Le contrôle peut également être organisé de manière collégiale : plusieurs mandataires exercent ensemble la mission, ou se répartissent les rôles (l’un pour la personne, l’autre pour les biens), avec l’obligation de se consulter sur les actes majeurs. Cette organisation limite les risques de dérive individuelle mais suppose une bonne coordination et une confiance réciproque. Vous pouvez par exemple désigner deux de vos enfants comme co‑mandataires, tout en prévoyant qu’en cas de désaccord persistant, l’un d’eux aura le dernier mot sur les questions médicales et l’autre sur les choix de placement.
Enfin, n’oublions pas que, même en présence de ces mécanismes internes, tout intéressé (proche, héritier présomptif, médecin, travailleur social) peut saisir le juge des contentieux de la protection s’il estime que le mandataire ne respecte pas ses obligations, dilapide le patrimoine ou néglige la prise en charge de la personne. Le juge peut alors ordonner une expertise, exiger des comptes détaillés, suspendre temporairement le mandat, voire le révoquer et le remplacer par une mesure de protection judiciaire classique.
Fin du mandat de protection future et restitution patrimoniale
Un mandat de protection future n’a pas vocation à durer indéfiniment. La loi prévoit plusieurs hypothèses de fin du mandat. Il prend fin d’abord si les facultés de la personne protégée se rétablissent, ce qui est plus fréquent qu’on ne le pense après certains accidents ou épisodes dépressifs sévères : sur certificat médical, le juge peut constater ce rétablissement et mettre un terme au mandat. Il cesse également de plein droit en cas de décès du mandant, de placement de celui‑ci sous une mesure de curatelle ou de tutelle (sauf décision contraire du juge), ou encore en cas de décès, de mise sous protection ou de défaillance grave du mandataire.

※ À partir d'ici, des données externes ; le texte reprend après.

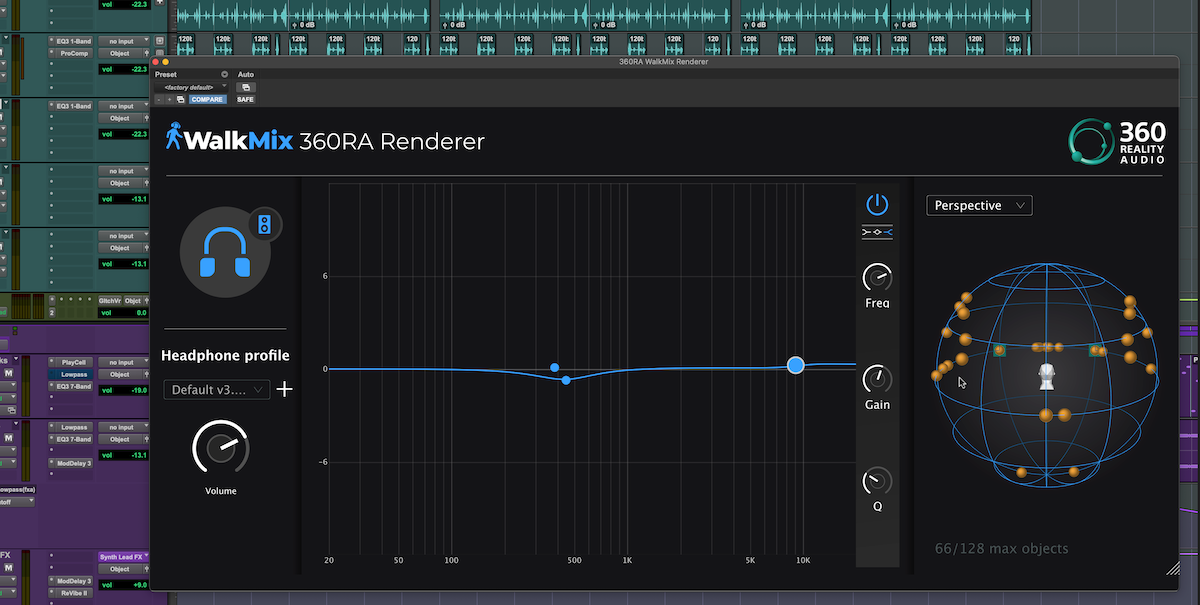Select the large EQ node near 10K
This screenshot has height=605, width=1200.
(x=795, y=365)
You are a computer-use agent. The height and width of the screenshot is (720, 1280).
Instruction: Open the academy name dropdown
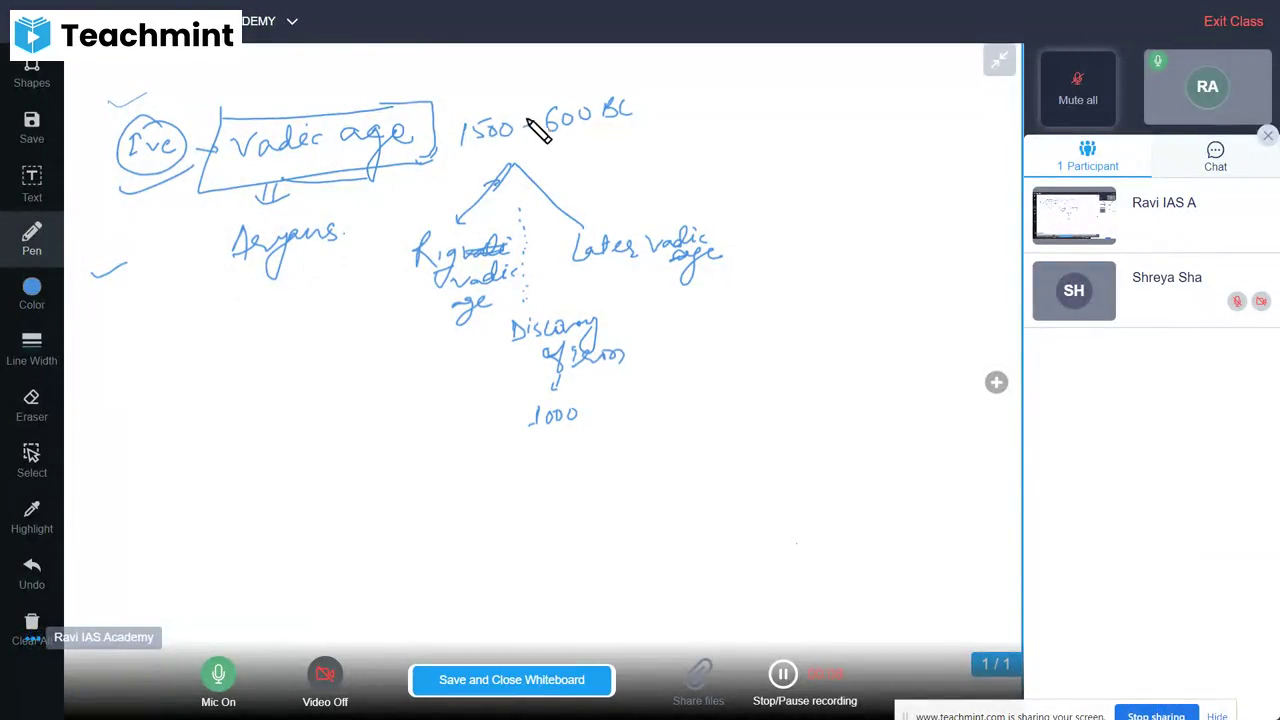click(291, 21)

Le juge peut aussi révoquer le mandat à la demande de tout intéressé, notamment en cas de mauvaise exécution, d’abus de faiblesse ou de conflit d’intérêts manifeste. Dans un tel cas, le juge peut décider d’ouvrir une mesure de protection judiciaire, en désignant un nouveau tuteur ou curateur. Il peut également, dans certaines situations, suspendre temporairement les effets du mandat le temps d’une sauvegarde de justice, par exemple pour vérifier la situation ou organiser une transition en douceur vers un autre régime de protection.
La fin du mandat entraîne mécaniquement une obligation de reddition de comptes pour le mandataire. Celui‑ci doit remettre l’inventaire actualisé des biens, les cinq derniers comptes annuels de gestion et l’ensemble des pièces justificatives nécessaires à la poursuite de la gestion (contrats, relevés, attestations fiscales). En cas de décès du mandant, ces documents sont remis aux héritiers ou au notaire chargé du règlement de la succession ; en cas d’ouverture d’une tutelle ou curatelle, ils sont remis au nouveau tuteur ou curateur. Si des irrégularités importantes sont mises au jour (dépenses sans justificatifs, opérations manifestement contraires à l’intérêt du mandant), la responsabilité civile – voire pénale – du mandataire peut être engagée.
Dans le meilleur des cas, lorsque le mandat a été bien rédigé, activé à bon escient et correctement exécuté, la phase de restitution patrimoniale se déroule de manière fluide. Les héritiers disposent d’une vision claire de l’évolution du patrimoine, les comptes sont lisibles, les décisions importantes (ventes, arbitrages, placements) sont justifiées par des besoins objectifs. Vous l’aurez compris : loin d’être un simple formulaire, le mandat de protection future est un véritable outil de gouvernance patrimoniale, qui prend tout son sens lorsqu’il est anticipé, structuré et intégré dans une réflexion globale sur la protection de la personne et de ses biens.